I will never, never, NEVER again dismiss anything without trying it. Some time ago, a marine biologist named Romeo Liwag swore by a gel containing tea tree (Melaleuca) and garlic (Allium) extracts in preempting infections is quarantined fish and inverts. At the time, the Australian government was giving tea-tree products a hefty push throughout trade fairs in the Philippines (and Southeast Asia). There was a lot of tea-tree this or that, so I just dismissed Romy's claims, and speculated (uncharitably :( )that he was importing the stuff out of Australia and looking for a customer.


Thanks for the effort you put into trying and sharing, Kirb.
 
Three questions:

First of all, what is in MelaFix?

Second: Given that you know what is in it, how do you know what exactly you are treating?

Third: Given that you know 1 and 2, do you know that agent 1 is effective against 2?

The remarks regarding Julian and his recent broken-record-like mutterings of Vibrio are irresponsible, to say the least. He's got Vibrio responsible for the completely unexplained "RTN" (not even sure its necrosis without histological exam, so profoundly ignorant are we of this condition), bleaching (excepting an unusual case w/ V. shiloi in O. patagonica), and now an unnamed and completely unstudied loss of Catalaphyllia (with apparently diverse ranges, morphs, and exposures and no incidence of it in the wild). Not to mention the treatment and use of antibiotics without any discretion at all against unknown agents, unknown etiologies and possibly exposing normally healthy and extremely abundant microbial colonization of coral mucus. Bacteria on coral surfaces are not only normal (including mostly Vibrios, Aeromonas, etc.), but are important in the normal respiration and metabolism of the coral, are important for digestion and possibly even for provision of certain amino acids to the coral through direct absorption.

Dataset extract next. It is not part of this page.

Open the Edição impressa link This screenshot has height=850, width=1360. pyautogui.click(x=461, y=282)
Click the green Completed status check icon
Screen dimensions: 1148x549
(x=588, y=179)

Furthermore, coral diseases, even those which actually are diseases, are typically caused by microbial consortiums, including algae, fungii, ciliates, flagellates, blue-greens, bacteria, etc., and not by single agents or even bacteria alone. Under stressful conditions, normal fauna and flora may become opportunistic pathogens or just affect coral metabolism through changes in abundance, type, or even by changing the compostion of mucusal secretory cells, but the trick is not stressing the coral and not trying to eliminate microbial flora - especially when there is no reason whatsoever to suspect that they are the cause to begin with...

While trying to save an ailing coral is noble and worthwhile, it is not a good idea to start throwing antibiotics around. Tertacycline has been found effective against sedimentation stress, and various microbial band problems (BBD, RBD) can be treated judiciously with local application of antibiotic in a separate quarantine tank with susbsequent inactivation of antibiotic with bleach before disposal.

Outside that, I would suggest quarantine and non-antibiotic experimental therapy at the aquarists own risk. Kirbster's statements and anecdotal observations were well done and subsequent statements quite responsible. I would like to know what is in this product. Following that, knowing what and how the active ingredient works and on what would be a reasonable idea. If no activity is known or shown, the placebo effect becomes an issue and we can chalk MelaFix up to the equivalent of homeopathy.

Eric Borneman
 
Eric,

What a pleasant surprise! Glad you stopped in.

MelaFix's active ingredient is an extract from Melaleuca, an Australian tea tree. And before you start yelling, I know that didn't answer your question! :) I can certainly track down some info if you're interested since I have friends at API. I recommended they talk to you back in '98 when they first started playing with this stuff, but apparently they never did.

You said the trick is to avoid stressing the animal. Agreed, of course. But what about those of us slicing and dicing soft corals et al in propagation efforts? We are certainly stressing the animals and inviting problems with microbial infections. Do you think non-antibiotic prophylactic "tonics" are something to think about in that case?